The huge advantage of writing the debug info to shared memory is that it eats so
little time that the processors get more time into their splitting routines and
get therefore bigger odds to crash if there is a bug.
>>Apart from boundschecking with a real boundschecker; gcc has a great
>>boundschecker extension at their homepage, windows has nothing that impressed me
>>in fact like devpartner doesn't even find the most obvious boundsbug in my GUI.
>>Further there is normal debugging ways, the most effective way in which i debug
>>Diep if there is problems is in the next trivial way:
>>
>>That simply printing the entire search tree to disk. That can be done either
>>direct or indirect :
>>
>>example output (written by hand just to show example now for 4 processors) :
>>
>>0... searching root
>>0... makemove a2a3
>>0... a2a3 makemove d7d5
>>0... a2a3 d7d5 eval -0.200
>>0... a2a3 d7d5 ab=[0.001;0.002] cutoff -0.200
>>...
>>
>>And when processor 1 is doing an action :
>>.1.. blabla
>>
>>In short this is a very powerful way to debug search or debug parallel bugs.

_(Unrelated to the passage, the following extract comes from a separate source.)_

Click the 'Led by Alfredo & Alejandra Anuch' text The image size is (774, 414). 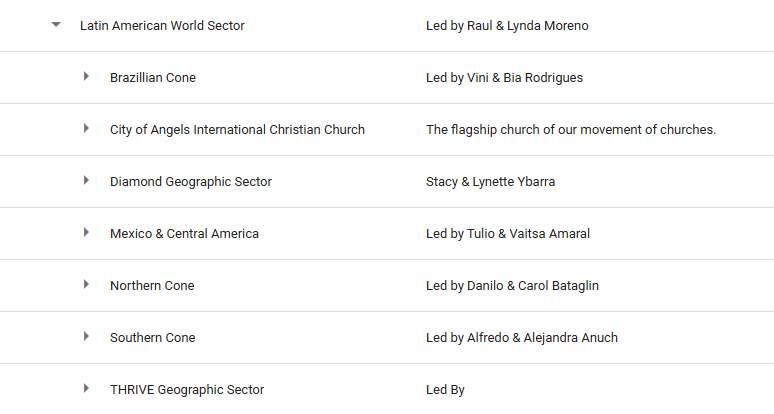point(522,338)
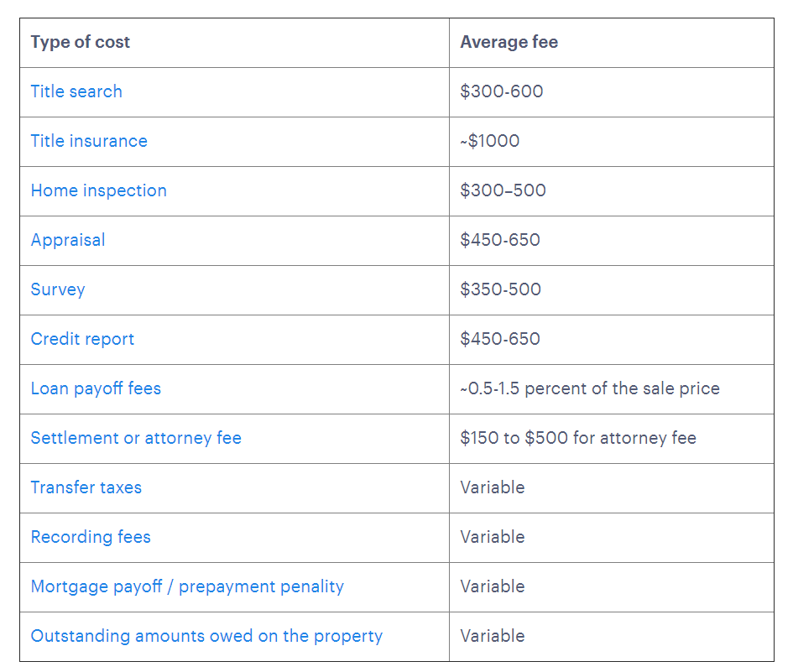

>>Of course for tough race conditions in a parallel search it is not so clever to
>>directly print to textfile, as the time spent to print is too long (which means
>>a deadlock or race conditions will happen not so soon as the time spent to
>>printing is too huge).
>>
>>So i print it in a shared block of memory (locking first of course) and later
>>parse that memory block to the above text.
>>
>>In this way i managed to debug the parallel search of Diep.
>>
>>For single cpu just printing directly to disk will do fine and you can examine
>>how big your trees get at small search depths up to a ply or 6 is no problem.
>>
>>You'll find many weird stuff in your qsearch and your move ordering like this.
>>
>>Of course it's time consuming to do the above (reading those huge textfiles) but
>>it's very rewarding.
>>
>>The above has another huge advantage and that it is finding bugs in your
>>evaluation function and directly gives you an answer whether a new compiler
>>sucks, is dangerous to use or whether you have a so far unfound bug which
>>boundscheckers didn't find.
>>
>>That is, provided you also print the evaluation score in the textfile.
>>
>>You can compile at different platforms with different type of compilers your
>>code and just compare the textfile verbose. If it is not 100% similar, then
>>obviously there is a bug somewhere.
>>
>>This really will remove about all nasty to find bugs in your entire
>>search&evaluation function.
>>
>>It is the by far the best test to see whether a new compiler has bugs.
>>
>>Especially many intel compilers and certain gcc compilers did not pass this test
>>in past when using -O3 or in case of intel just -O2. gcc 3.3.x and 3.4.x was
>>real real buggy here. 4.0 is far better.
>>
>>Of course the fact that you *seriously* look to debugging methods in your engine
>>already means that your thing is going to be more bugfree than majority of
>>amateur programs. Most haven't heard in fact from the word 'boundschecker'.
>>
>>The fact that out of any random compiler with this trick i can find
>>optimizations that produce bugs, tells me how poor the different compiler teams
>>are in debugging their compilers.
>>
>>Diep is not using any difficult casting construction or so, i never take risks
>>there. Additional it is 100% integer code, so no floating point tricks are
>>possible for compilers.
>>
>>Especially the GCC team is the most horrible code writing team on planet earth.
>>
>>Like 99% of their releases suffers so much from bugs that i can't even compile
>>with -O3 without catching bugs.
>>
>>Obviously that i can prove that with such a simple debugging method is telling
>>really a lot about how powerful the verbose printing method of a search is.
>>
>>>I was wondering if anyone would like to volunteer any tricks they've
>>>used to help find certain bugs in their search function.
>>
>>>I think that the ideas of using perft for move generation and
>>>reversing the board to find bugs in the evaluation have both
>>>been really useful to me. I was wondering if anyone has used
>>>techniques similar to these to help find search bugs.
>>>
>>>I understand that just because a engine can properly pass these
>>>and other tests doesn't mean it's free of bugs. But they certainly
>>>help detect at least some of them.
>>>
>>>I'm certain that there must be plenty of bugs in Latista's search
>>>and I think it's time for me to work on discovering them. If
>>>you don't have any automated tricks like above. Does anyone
>>>have any general advise to help me spot some bugs?
>>>
>>>Eric Oldre
>>>
>>>PS. I have at various spots in my program tried to follow a similar
>>>model of asserts as in fruit. I'm sure taking some time to
>>>do this at more parts of my program would help.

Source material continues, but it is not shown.